Jon Baker, Graphics Programming

    home

    writings

Meet Susan, the SuperMicro SYS-6028U-TR4T+ SuperServer

  I've recently acquired an old dual socket server machine. Her name is Susan. We met at a place near my old apartment that sells off-lease refurbished server hardware for very reasonable rates and she followed me home. This is a system set up with 12 drive bays, 4x 10-gigabit ethernet jacks, a dedicated IPMI jack, 2x 18c/36t Xeon parts, 100mb of cache, 128 gigs of RAM, redundant 1000w PSUs, a grand total of two (2) USB ports, and it consumes about 300w under load. The fans are very loud, and using it for development work feels a bit like running a woodchipper. You absolutely need hearing protection for any kind of chronic exposure. It is a machine designed for doing headless work, no GPU, only a VGA port on the motherboard. There is a SAS controller for the drive backplane in one of the PCIe slots and two more open for "normal size" two-slot GPUs.

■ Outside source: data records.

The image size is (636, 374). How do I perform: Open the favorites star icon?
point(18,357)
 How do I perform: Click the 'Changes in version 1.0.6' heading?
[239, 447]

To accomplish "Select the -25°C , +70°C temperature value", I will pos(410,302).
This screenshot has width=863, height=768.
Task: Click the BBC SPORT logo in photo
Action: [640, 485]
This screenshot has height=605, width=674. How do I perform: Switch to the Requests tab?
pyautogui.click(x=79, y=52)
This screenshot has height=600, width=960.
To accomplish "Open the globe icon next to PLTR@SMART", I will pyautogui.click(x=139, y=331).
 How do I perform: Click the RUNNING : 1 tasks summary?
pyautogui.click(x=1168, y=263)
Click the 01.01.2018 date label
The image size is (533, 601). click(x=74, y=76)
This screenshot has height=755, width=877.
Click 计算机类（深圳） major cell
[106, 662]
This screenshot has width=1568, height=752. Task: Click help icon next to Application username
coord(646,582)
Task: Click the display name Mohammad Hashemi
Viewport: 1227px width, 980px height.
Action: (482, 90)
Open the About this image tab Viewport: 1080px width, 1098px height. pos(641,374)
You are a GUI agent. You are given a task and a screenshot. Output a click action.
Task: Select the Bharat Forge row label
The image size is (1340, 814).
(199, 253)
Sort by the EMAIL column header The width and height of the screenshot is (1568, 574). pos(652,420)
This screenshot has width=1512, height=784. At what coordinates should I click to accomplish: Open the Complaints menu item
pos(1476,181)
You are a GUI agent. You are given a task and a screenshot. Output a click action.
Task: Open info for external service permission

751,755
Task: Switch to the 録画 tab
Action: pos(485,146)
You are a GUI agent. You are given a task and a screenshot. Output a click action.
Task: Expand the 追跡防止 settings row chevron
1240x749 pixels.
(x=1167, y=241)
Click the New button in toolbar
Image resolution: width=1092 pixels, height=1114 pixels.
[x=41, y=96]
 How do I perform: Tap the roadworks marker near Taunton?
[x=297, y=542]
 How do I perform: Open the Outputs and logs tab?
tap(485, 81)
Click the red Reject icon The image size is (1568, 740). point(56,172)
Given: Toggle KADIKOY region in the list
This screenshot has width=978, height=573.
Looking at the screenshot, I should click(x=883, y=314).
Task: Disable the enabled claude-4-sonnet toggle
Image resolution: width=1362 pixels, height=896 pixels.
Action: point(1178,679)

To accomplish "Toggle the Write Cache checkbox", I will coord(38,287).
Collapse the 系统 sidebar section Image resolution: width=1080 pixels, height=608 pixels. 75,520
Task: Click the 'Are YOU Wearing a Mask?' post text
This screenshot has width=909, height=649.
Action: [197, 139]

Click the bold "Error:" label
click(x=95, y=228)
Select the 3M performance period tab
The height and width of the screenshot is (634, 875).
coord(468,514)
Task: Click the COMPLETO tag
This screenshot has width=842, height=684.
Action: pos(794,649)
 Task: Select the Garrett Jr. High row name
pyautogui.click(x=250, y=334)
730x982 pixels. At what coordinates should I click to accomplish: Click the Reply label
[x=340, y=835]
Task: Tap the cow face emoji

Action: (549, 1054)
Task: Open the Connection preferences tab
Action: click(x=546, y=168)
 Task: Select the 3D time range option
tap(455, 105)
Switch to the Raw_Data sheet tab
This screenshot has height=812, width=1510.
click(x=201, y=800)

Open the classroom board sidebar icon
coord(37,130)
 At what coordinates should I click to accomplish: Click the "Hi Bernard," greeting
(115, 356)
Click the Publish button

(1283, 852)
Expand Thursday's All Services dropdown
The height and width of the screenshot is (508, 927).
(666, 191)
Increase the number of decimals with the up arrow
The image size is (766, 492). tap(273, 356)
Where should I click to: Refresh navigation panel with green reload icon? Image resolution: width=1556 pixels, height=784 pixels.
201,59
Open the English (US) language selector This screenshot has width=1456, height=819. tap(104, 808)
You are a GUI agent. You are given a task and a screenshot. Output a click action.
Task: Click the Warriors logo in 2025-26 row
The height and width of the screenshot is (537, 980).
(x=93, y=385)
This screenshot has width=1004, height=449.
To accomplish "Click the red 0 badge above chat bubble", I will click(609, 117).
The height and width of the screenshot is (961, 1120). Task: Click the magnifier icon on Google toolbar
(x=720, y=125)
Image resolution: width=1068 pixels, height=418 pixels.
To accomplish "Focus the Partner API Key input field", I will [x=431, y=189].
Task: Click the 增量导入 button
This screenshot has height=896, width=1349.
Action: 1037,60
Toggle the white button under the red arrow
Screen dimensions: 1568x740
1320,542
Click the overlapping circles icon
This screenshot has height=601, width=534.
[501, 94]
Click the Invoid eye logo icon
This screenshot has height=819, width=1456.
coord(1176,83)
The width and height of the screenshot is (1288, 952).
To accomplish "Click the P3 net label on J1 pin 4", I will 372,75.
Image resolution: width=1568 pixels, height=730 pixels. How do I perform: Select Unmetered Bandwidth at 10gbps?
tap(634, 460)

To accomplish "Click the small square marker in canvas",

  The adaptations that have been made for serviceability and reliability under load are very interesting - one of the most unique ones is that the redundant power supplies enable hot-plugging between circuits. I can unplug one PSU - it alarms to signal the power failure, but has no functional impact due to the redundant unit - plug it into another circuit, unplug the second PSU, replug it somewhere, all while never losing power to the machine. I don't have any practical purpose for this right now but I have demonstrated it and I think it's an extremely interesting capability, you can think about things like battery backups, transporting it while running, even taking it in a vehicle.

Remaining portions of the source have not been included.